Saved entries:
== == ==
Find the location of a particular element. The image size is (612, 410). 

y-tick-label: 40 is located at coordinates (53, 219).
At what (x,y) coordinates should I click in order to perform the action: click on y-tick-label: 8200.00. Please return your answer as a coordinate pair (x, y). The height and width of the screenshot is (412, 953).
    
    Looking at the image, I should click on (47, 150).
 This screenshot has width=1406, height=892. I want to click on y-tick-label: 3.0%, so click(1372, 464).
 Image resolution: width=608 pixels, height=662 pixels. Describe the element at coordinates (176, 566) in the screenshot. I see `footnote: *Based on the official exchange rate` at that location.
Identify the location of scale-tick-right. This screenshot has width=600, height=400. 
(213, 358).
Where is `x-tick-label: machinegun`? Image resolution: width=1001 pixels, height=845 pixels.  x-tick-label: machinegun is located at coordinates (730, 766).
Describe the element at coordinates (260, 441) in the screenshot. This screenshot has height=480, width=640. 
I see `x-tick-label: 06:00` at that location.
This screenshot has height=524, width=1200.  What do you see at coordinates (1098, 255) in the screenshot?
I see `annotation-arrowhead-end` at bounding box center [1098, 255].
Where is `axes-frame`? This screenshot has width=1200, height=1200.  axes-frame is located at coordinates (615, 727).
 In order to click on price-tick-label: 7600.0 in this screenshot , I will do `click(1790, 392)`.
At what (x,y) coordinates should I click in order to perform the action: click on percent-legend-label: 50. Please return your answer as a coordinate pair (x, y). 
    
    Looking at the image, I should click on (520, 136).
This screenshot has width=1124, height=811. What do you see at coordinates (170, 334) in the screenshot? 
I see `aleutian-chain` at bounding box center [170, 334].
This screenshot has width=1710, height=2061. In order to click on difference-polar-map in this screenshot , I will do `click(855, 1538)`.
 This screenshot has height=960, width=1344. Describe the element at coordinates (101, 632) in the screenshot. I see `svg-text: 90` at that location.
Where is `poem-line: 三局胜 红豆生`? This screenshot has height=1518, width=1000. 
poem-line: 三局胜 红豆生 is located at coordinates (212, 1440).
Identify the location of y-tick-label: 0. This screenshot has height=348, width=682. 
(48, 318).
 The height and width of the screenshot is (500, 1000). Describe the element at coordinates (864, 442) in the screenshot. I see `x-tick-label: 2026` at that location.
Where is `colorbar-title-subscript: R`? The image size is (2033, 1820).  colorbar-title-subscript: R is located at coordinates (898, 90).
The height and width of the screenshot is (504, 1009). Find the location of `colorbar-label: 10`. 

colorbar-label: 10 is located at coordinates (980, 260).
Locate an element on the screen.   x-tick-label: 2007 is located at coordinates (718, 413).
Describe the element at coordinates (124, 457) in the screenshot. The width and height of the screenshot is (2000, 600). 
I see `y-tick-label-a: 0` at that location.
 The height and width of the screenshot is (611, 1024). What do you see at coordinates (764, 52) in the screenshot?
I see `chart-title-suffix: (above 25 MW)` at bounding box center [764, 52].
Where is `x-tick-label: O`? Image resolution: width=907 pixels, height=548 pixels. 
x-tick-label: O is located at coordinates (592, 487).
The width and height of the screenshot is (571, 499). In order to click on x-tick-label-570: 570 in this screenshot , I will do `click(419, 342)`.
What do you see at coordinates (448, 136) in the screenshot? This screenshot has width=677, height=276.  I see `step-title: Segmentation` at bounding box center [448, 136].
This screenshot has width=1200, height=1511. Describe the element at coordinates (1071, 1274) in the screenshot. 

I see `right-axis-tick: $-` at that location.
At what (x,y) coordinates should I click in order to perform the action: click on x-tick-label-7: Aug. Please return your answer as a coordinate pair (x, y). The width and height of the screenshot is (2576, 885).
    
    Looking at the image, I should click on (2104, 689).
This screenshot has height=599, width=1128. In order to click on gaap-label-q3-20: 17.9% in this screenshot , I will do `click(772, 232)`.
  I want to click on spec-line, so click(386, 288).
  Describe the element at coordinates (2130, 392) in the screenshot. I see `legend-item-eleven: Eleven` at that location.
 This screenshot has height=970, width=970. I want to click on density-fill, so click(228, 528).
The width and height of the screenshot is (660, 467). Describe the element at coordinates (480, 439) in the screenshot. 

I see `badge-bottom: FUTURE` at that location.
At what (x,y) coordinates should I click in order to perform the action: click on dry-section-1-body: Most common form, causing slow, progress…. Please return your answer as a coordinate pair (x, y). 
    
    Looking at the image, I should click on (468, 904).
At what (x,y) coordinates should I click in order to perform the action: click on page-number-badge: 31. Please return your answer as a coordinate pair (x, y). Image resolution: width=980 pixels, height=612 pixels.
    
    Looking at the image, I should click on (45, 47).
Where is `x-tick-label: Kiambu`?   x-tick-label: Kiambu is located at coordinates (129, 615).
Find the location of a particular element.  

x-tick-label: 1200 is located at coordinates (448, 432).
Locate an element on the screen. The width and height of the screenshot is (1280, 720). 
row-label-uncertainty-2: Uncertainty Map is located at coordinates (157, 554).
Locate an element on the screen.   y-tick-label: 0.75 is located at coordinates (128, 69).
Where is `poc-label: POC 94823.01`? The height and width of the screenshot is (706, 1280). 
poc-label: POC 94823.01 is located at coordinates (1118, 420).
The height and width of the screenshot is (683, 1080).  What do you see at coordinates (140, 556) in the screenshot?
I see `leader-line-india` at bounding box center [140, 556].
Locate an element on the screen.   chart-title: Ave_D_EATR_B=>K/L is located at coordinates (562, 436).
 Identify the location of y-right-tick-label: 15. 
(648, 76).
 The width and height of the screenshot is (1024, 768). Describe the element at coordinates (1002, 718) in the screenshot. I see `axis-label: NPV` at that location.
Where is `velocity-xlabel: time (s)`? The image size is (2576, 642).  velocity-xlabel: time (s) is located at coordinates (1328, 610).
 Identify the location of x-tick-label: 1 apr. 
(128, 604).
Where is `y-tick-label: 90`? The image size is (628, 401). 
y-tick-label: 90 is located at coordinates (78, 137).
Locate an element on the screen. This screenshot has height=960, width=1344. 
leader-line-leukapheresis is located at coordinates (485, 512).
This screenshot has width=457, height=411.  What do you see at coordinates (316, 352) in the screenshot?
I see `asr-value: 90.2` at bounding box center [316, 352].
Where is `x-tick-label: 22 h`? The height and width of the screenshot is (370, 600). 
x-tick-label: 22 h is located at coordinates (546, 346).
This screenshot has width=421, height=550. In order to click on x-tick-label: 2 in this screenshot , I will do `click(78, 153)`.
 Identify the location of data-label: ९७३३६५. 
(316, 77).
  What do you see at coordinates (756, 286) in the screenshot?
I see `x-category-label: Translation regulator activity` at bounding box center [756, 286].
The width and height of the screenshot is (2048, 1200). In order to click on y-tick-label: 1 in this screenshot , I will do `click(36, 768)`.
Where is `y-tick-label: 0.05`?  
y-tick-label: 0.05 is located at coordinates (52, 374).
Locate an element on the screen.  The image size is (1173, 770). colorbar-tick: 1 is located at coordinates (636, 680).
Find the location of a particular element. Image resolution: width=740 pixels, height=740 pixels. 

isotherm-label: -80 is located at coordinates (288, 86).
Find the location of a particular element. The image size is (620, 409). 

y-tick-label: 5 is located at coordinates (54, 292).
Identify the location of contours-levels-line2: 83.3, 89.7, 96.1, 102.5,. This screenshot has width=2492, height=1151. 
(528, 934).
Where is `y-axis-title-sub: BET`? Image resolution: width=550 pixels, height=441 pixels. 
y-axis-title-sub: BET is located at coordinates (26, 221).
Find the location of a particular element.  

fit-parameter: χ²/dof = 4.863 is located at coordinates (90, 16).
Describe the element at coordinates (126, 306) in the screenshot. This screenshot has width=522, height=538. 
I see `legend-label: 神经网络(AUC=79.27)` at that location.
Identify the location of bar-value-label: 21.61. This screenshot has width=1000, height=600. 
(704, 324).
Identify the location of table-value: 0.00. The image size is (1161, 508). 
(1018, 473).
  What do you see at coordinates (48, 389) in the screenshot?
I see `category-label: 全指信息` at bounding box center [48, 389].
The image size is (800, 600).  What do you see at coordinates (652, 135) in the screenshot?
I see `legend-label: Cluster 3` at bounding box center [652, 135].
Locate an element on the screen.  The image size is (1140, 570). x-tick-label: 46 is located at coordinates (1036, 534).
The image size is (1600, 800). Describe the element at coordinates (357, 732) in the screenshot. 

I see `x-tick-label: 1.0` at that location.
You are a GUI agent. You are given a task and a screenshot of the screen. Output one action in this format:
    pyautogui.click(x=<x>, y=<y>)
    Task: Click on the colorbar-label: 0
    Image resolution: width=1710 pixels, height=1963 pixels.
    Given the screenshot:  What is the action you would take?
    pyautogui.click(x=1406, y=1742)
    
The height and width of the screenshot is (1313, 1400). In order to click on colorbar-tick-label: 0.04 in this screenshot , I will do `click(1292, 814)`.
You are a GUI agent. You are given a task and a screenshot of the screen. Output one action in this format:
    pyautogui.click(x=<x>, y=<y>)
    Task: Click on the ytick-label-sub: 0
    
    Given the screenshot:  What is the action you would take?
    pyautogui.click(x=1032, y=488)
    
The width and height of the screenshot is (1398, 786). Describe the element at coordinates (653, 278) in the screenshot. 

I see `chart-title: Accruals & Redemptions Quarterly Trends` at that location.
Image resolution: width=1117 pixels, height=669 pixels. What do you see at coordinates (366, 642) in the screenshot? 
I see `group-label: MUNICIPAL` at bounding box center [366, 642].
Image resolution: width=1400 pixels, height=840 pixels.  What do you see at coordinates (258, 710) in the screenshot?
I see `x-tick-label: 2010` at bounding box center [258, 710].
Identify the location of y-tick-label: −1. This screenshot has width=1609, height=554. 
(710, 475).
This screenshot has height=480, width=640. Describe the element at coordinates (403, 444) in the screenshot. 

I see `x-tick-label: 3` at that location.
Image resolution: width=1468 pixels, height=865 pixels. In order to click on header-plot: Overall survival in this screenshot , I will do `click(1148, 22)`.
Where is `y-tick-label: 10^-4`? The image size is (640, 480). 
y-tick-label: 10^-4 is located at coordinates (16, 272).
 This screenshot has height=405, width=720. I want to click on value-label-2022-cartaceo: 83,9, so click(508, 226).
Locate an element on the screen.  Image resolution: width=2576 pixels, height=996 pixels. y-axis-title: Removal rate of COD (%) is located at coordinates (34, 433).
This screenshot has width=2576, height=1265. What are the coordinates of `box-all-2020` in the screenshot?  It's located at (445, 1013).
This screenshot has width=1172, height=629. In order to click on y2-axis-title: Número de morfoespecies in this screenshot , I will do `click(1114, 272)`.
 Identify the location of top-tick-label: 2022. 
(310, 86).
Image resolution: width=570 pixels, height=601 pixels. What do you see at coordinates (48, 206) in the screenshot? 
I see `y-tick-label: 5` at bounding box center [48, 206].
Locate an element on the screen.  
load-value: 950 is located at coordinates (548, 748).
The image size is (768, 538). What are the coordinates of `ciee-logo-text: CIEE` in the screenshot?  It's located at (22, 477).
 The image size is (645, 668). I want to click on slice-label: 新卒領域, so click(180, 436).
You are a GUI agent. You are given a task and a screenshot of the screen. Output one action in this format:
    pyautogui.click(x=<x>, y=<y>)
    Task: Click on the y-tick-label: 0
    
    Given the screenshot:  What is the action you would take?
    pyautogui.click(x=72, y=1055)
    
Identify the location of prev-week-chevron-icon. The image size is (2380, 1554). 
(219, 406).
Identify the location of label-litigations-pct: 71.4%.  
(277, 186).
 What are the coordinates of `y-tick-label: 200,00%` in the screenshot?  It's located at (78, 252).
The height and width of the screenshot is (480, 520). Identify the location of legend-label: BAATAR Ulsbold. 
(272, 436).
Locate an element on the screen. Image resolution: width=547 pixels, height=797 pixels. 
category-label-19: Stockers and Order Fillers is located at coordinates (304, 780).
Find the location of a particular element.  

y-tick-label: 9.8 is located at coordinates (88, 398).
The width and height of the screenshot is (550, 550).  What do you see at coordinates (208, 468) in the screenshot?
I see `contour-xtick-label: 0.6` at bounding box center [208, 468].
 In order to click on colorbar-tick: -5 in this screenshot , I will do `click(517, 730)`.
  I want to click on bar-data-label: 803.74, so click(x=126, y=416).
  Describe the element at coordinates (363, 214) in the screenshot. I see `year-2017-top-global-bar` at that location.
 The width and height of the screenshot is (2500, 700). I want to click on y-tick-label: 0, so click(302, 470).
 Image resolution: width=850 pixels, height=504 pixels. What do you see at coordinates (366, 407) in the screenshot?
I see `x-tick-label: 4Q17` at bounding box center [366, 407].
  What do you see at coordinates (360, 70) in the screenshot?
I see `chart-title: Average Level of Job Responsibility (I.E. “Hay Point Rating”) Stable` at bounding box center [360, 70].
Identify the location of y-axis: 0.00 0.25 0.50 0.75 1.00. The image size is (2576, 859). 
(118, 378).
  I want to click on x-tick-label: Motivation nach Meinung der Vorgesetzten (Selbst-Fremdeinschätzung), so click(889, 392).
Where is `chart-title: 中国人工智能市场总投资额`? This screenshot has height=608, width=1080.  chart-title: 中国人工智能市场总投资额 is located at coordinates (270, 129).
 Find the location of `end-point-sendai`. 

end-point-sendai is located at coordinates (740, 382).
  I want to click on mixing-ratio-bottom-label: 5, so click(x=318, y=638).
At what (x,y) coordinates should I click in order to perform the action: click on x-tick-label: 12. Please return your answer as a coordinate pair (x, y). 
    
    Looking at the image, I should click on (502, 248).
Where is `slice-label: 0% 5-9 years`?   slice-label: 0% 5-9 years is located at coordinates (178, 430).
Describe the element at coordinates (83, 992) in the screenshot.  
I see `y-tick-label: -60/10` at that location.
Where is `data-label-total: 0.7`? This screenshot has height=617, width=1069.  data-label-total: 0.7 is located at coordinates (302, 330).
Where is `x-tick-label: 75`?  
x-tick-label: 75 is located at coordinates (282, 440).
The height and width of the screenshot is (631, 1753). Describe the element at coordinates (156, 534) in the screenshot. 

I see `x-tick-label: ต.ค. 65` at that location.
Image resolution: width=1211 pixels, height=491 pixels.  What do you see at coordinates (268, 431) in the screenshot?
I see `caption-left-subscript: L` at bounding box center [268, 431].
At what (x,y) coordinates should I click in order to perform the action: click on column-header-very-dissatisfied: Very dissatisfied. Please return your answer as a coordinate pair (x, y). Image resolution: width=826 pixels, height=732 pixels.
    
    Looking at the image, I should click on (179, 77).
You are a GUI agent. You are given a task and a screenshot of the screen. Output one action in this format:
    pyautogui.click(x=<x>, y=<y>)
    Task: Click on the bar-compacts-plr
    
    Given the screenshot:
== == ==
### EXERCISE DETAILS
Can you reproduce, word for word, everything from the line containing "coordinates (178, 430)." down to the end of the records?

### WRITTEN SOLUTION
Where is `slice-label: 0% 5-9 years`?   slice-label: 0% 5-9 years is located at coordinates (178, 430).
Describe the element at coordinates (83, 992) in the screenshot.  
I see `y-tick-label: -60/10` at that location.
Where is `data-label-total: 0.7`? This screenshot has height=617, width=1069.  data-label-total: 0.7 is located at coordinates (302, 330).
Where is `x-tick-label: 75`?  
x-tick-label: 75 is located at coordinates (282, 440).
The height and width of the screenshot is (631, 1753). Describe the element at coordinates (156, 534) in the screenshot. 

I see `x-tick-label: ต.ค. 65` at that location.
Image resolution: width=1211 pixels, height=491 pixels.  What do you see at coordinates (268, 431) in the screenshot?
I see `caption-left-subscript: L` at bounding box center [268, 431].
At what (x,y) coordinates should I click in order to perform the action: click on column-header-very-dissatisfied: Very dissatisfied. Please return your answer as a coordinate pair (x, y). Image resolution: width=826 pixels, height=732 pixels.
    
    Looking at the image, I should click on (179, 77).
You are a GUI agent. You are given a task and a screenshot of the screen. Output one action in this format:
    pyautogui.click(x=<x>, y=<y>)
    Task: Click on the bar-compacts-plr
    
    Given the screenshot:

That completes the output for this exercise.